In vitro autoradiography

Autoradiography studies were performed on frozen tissue sections of HEK-ACE2 and HEK-ACE xenografts. The sections were exposed to [67Ga]Ga-HBED-CC-DX600 (0.1–20 MBq/nmol; 0.5 MBq/mL) in Tris–HCl buffer (170 mM, pH 7.6, with 5 mM MgCl2) with 1% (w/v) BSA, with molar activities ranging from 0.1 to 20 MBq/nmol, for 60 min at room temperature. Cyclo-DX600 (10 µM) was added to block ACE2 binding. After incubation, the tissue sections were rinsed with buffer and MilliQ-water and air-dried. Images were obtained using a storage phosphor system (Cyclone Plus, PerkinElmer) and quantified using the OptiQuant software (version 5.0, Bright Instrument Co Ltd., PerkinElmer™). The specific binding to ACE2 and ACE was calculated by subtracting the signal intensity measured as digital light unit (DLU)/mm2 on the slides incubated with excess of cyclo-DX600 from the DLU/mm2 signal of the sections incubated with only the radiopeptide. The specific binding of the radiopeptide at various molar activities (0.1–20 MBq/nmol) was expressed as a percentage of the signal reached at 20 MBq/nmol which was set as 100%. The results are presented as average ± SD of three independent experiments, each performed with two replicates of HEK-ACE2 xenograft tissue and one replicate of HEK-ACE xenograft tissue.

> [TASK TO COMPLETE]: Can you continue the autoradiography methods passage above from where it stops?

> [EXTRACTED DATA]:
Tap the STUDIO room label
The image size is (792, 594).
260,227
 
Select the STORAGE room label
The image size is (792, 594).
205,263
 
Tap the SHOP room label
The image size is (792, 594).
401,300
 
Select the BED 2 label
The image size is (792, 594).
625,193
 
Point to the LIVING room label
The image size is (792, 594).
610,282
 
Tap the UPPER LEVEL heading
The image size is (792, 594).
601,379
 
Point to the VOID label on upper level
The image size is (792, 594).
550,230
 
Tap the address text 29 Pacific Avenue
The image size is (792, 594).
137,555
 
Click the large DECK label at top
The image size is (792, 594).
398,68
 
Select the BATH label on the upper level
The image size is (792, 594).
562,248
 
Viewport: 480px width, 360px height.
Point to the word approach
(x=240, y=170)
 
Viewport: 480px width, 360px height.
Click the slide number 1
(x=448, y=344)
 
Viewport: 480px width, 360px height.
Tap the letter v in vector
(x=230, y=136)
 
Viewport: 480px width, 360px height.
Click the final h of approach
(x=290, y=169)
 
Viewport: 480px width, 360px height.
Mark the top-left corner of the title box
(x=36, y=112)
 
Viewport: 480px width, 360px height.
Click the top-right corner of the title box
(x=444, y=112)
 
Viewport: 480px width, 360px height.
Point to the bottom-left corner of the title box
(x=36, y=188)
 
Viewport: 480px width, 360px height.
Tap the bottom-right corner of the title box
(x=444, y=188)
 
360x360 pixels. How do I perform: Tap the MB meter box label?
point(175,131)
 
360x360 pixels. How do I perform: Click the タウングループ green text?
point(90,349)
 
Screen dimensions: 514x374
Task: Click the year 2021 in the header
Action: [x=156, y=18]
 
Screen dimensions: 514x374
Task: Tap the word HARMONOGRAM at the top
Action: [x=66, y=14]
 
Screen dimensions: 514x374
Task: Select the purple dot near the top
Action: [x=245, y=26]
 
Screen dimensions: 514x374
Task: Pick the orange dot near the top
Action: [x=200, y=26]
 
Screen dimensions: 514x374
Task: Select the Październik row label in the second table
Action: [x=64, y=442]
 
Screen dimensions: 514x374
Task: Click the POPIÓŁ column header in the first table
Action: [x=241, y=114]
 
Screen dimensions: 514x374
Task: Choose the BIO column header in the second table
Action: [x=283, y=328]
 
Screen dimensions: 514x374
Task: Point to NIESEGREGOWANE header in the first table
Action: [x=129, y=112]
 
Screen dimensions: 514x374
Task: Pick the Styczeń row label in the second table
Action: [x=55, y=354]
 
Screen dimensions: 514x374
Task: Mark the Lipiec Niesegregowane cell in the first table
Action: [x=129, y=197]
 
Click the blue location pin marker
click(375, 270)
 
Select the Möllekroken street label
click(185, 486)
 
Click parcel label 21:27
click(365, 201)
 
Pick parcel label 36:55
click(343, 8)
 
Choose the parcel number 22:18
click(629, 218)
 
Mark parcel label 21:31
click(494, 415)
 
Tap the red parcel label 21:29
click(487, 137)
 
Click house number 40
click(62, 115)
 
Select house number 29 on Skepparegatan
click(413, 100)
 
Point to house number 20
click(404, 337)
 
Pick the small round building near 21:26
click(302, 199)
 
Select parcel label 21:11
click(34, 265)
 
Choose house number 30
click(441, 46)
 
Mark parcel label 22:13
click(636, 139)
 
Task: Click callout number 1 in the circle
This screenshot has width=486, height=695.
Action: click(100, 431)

> [ANSWER FOR THE TASK]:
Results

Orientation of the radiopeptide in the binding site of ACE2

The three-dimensional molecular model of DX600 bound to ACE2 suggests that both the C and N terminus of the cyclic peptide protrude from the binding groove that contains the catalytic site of ACE2 (Fig. 3). Thus, either end of the amino acid chain could be derivatized with a chelator without the need for a long spacer entity. In line with previous data of other groups [26, 27], the N terminus was selected as a more convenient site for modification of DX600. Our model shows that chelators coupled through a lysine would be around 15 Å away from the protein surface and, thus, not interfere with the binding of the peptide (in Fig. 3, the gallium-bound HBED-CC chelator is shown as an example). Based on this model, we designed DX600-based peptides conjugated to three different chelating agents: DOTA-DX600, NODAGA-DX600 and HBED-CC-DX600.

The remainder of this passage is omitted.